(Adds today’s shares and Imerisia report on swap committee in 12th paragraph. For more on the euro crisis: EXT4 <GO>)
Nov. 28 (Bloomberg) -- Greek banks, which are predicted to start reporting third-quarter losses today, may also disclose bond writedowns as they tussle with the government over terms of a debt swap related to the nation’s bailout package.
Alpha Bank SA, Greece’s third-biggest lender, may post a loss of 14 million euros ($18.6 million) after markets close, according to the median of seven estimates in a Bloomberg analyst survey. That compares with a 37 million-euro profit in the year-earlier quarter. National Bank of Greece SA, the nation’s biggest, may post a loss of 99 million euros tomorrow versus a 113 million-euro profit, an analyst survey shows.
The banks, which may disclose whether depositor flight is worsening, will also be pressed on how they plan to raise capital to offset the shortfall that will result from the bond writedowns, according to analysts including Panagiotis Kladis of National Securities SA. Greece may be poised to force some banks into a recapitalization that then-Prime Minister George Papandreou last month described as a “nationalization.”
“Even under the best-case scenarios, we are talking about significant losses for the banks,” said Kladis, who is based in Athens. “The quarterly results have become a bit irrelevant because we have a number of issues and uncertainties.”
Greece has funds earmarked for banks from its 130 billion- euro second bailout package. Recourse to the 30 billion-euro Hellenic Financial Stability Fund would be in exchange for common shares, a move that could wipe out existing shareholders.
All bank stocks listed on the Athens exchange have lost more than 80 percent of their market value since Greece’s first 110 billion-euro bailout in May 2010. The shares recovered some of their losses today, with National Bank increasing 5 percent to 1.91 euros as of 11:41 a.m. in Athens. Alpha gained 6.2 percent and Piraeus Bank SA gained 5.6 percent.
Greek banks may eventually need to raise as much as 12 billion euros through measures such as asset sales to reach the core tier 1 capital ratio of 10 percent required under the bailout, according to Alexander Krytsis, an analyst at UBS AG. The ratio is a measure of financial strength.
EFG Eurobank Ergasias SA also reports earnings after markets close today, while Piraeus reports on Nov. 30.
“Whereas usually the focus would be on their respective operations, we feel that focus will be less on the numbers per se and more on where does the industry stand in a highly turbulent environment,” Nikos Koskoletos, an analyst at Eurobank EFG Equities, said in an e-mailed note.
Greece’s five biggest banks held 53 billion euros of Greek government bonds at the end of 2010, about 15 percent of their total assets, according to the results of European Banking Authority stress tests. Lenders would get 50 cents for each euro the government borrowed under the terms of the swap.
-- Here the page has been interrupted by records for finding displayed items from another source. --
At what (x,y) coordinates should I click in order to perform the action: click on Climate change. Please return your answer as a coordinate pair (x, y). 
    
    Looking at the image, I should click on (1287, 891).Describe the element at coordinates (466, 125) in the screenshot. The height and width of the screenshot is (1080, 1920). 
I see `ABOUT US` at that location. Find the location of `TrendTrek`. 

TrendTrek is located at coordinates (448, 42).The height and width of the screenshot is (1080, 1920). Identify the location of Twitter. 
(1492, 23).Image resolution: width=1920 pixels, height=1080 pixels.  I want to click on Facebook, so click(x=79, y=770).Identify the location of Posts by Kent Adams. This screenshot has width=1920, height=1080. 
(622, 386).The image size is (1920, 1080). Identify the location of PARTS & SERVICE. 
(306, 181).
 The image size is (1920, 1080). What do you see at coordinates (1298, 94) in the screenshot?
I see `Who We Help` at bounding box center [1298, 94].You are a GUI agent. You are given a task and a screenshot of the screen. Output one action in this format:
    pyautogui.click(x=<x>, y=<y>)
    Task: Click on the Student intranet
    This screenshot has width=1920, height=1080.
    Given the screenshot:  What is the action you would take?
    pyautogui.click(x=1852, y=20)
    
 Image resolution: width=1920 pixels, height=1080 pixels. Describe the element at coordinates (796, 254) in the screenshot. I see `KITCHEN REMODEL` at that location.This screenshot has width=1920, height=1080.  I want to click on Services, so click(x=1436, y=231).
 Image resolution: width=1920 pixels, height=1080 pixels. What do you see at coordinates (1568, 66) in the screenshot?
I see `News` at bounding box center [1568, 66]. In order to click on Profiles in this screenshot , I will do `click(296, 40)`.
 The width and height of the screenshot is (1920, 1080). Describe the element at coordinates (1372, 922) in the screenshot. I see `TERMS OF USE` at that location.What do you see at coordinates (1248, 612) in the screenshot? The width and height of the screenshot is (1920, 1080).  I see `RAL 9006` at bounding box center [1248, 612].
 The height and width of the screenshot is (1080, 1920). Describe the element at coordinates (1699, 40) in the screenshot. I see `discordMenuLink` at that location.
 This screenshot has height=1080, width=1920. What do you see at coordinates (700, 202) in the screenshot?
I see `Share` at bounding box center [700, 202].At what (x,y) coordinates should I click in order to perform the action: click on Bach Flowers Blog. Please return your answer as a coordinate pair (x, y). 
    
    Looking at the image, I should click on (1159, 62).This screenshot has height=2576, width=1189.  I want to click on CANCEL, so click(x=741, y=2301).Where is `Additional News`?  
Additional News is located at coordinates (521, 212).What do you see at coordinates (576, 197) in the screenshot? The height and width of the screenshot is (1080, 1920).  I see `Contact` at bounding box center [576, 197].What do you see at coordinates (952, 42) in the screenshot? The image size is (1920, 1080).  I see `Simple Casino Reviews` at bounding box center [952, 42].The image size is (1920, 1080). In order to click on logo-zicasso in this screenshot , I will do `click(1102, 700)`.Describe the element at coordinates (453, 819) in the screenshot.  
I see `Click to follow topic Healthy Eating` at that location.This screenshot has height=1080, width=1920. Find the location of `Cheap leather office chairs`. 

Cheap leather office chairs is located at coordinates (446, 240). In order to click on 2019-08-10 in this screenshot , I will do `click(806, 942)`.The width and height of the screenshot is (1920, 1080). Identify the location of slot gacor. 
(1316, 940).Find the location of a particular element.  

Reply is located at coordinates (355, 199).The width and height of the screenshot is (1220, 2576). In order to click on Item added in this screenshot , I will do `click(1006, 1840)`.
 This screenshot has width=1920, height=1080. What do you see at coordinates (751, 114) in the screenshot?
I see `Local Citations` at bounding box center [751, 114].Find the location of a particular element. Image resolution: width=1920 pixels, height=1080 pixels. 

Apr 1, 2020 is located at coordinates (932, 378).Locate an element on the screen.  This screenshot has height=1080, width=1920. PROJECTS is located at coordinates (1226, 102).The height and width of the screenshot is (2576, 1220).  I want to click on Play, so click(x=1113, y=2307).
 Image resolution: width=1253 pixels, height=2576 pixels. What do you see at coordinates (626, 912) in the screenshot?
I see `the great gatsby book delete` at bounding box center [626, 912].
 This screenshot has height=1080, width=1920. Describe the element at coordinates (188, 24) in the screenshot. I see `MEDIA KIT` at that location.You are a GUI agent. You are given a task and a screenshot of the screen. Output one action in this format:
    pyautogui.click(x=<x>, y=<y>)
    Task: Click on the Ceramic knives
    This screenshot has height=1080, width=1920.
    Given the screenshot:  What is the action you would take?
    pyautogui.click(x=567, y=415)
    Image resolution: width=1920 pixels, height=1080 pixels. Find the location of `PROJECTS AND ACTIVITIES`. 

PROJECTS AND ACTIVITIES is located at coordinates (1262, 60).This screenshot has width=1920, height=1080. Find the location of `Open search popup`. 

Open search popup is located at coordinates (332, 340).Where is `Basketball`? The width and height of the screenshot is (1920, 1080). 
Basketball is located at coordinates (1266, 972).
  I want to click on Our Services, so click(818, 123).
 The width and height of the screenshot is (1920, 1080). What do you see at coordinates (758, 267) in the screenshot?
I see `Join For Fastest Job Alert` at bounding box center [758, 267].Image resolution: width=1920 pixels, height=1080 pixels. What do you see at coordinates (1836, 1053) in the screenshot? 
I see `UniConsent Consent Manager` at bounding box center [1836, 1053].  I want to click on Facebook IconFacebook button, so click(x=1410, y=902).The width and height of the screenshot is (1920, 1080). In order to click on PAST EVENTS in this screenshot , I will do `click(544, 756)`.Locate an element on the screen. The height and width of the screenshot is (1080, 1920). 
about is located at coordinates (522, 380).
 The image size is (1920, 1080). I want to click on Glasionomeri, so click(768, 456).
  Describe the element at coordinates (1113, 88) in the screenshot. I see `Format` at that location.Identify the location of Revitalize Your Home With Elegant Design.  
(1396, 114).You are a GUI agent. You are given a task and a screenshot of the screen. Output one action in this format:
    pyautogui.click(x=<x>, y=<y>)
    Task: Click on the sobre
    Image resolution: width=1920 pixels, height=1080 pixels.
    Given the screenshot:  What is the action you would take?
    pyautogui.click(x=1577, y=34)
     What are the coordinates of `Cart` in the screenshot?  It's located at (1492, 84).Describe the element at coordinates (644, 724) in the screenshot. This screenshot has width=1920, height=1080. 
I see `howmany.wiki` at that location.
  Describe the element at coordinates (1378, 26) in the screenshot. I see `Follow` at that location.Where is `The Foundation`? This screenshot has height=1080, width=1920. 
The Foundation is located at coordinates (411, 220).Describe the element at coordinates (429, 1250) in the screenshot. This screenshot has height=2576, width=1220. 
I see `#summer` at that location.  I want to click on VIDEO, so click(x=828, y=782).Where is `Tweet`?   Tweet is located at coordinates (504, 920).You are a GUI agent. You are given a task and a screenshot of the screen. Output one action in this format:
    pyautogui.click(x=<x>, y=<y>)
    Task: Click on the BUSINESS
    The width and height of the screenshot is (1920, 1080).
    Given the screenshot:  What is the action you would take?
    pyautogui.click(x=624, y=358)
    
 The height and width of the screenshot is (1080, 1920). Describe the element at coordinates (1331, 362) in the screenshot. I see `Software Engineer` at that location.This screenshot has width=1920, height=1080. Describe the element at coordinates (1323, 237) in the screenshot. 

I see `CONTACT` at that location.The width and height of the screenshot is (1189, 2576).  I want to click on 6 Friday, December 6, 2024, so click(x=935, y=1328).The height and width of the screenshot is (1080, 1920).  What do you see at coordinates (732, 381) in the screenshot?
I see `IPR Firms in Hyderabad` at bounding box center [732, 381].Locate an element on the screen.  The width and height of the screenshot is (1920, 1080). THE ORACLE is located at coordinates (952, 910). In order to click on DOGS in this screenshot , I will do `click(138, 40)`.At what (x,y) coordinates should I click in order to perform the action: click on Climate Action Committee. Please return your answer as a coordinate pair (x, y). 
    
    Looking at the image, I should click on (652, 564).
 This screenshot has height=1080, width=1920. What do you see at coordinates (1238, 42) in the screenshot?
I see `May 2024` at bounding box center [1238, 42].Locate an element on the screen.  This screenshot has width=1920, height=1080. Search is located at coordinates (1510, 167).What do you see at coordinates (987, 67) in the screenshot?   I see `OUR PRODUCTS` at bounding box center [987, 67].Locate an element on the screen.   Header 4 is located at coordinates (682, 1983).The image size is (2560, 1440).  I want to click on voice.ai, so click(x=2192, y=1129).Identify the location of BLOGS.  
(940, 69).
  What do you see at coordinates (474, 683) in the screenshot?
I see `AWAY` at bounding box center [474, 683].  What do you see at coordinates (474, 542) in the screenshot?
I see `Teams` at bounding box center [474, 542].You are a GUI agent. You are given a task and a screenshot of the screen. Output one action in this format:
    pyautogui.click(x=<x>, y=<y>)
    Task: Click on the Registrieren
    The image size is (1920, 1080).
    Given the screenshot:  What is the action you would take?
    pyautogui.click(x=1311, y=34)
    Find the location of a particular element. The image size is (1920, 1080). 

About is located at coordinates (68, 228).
National Bank and Alpha are on the steering committee of lenders that meet today to prepare their position on the debt swap plan, Imerisia reported today, without saying where it got the information. BNP Paribas SA, Intesa Sanpaolo SpA and AXA SA are also on the committee, the newspaper said.
A writedown that marked Greek banks’ bond holdings to market prices would cost them 18 billion euros, according to Krytsis. That may make accepting the government’s swap offer less painful by comparison. Greece’s 4 percent notes due in August 2013 now trade at about 33 cents on the dollar.
“The bigger the turmoil and volatility in Greece, the better the chance that Greek government bondholders will eventually tender” to the swap “so as to avoid a potential disorderly default,” Dimitris Giannoulis and Carlos Berastain Gonzalez, analysts at Deutsche Bank AG, wrote in a report.
The country’s lenders lost 5.4 billion euros of deposits in September, the biggest one-month decline since Greece joined the euro, as doubts about the country’s ability to meet the terms of the bailout resurfaced.
In the same month they reduced their direct reliance on the European Central Bank for liquidity by 15 billion euros, while their use of the Bank of Greece’s costlier Emergency Liquidity Assistance program increased more than fourfold to 27 billion euros, close to the program’s 30 billion-euro limit. Finance Minister Evangelos Venizelos on Nov. 21 announced that limit will double to 60 billion euros.
The banks may also disclose progress on BlackRock Inc.’s review of their loans, a process that’s expected to be completed early in 2012.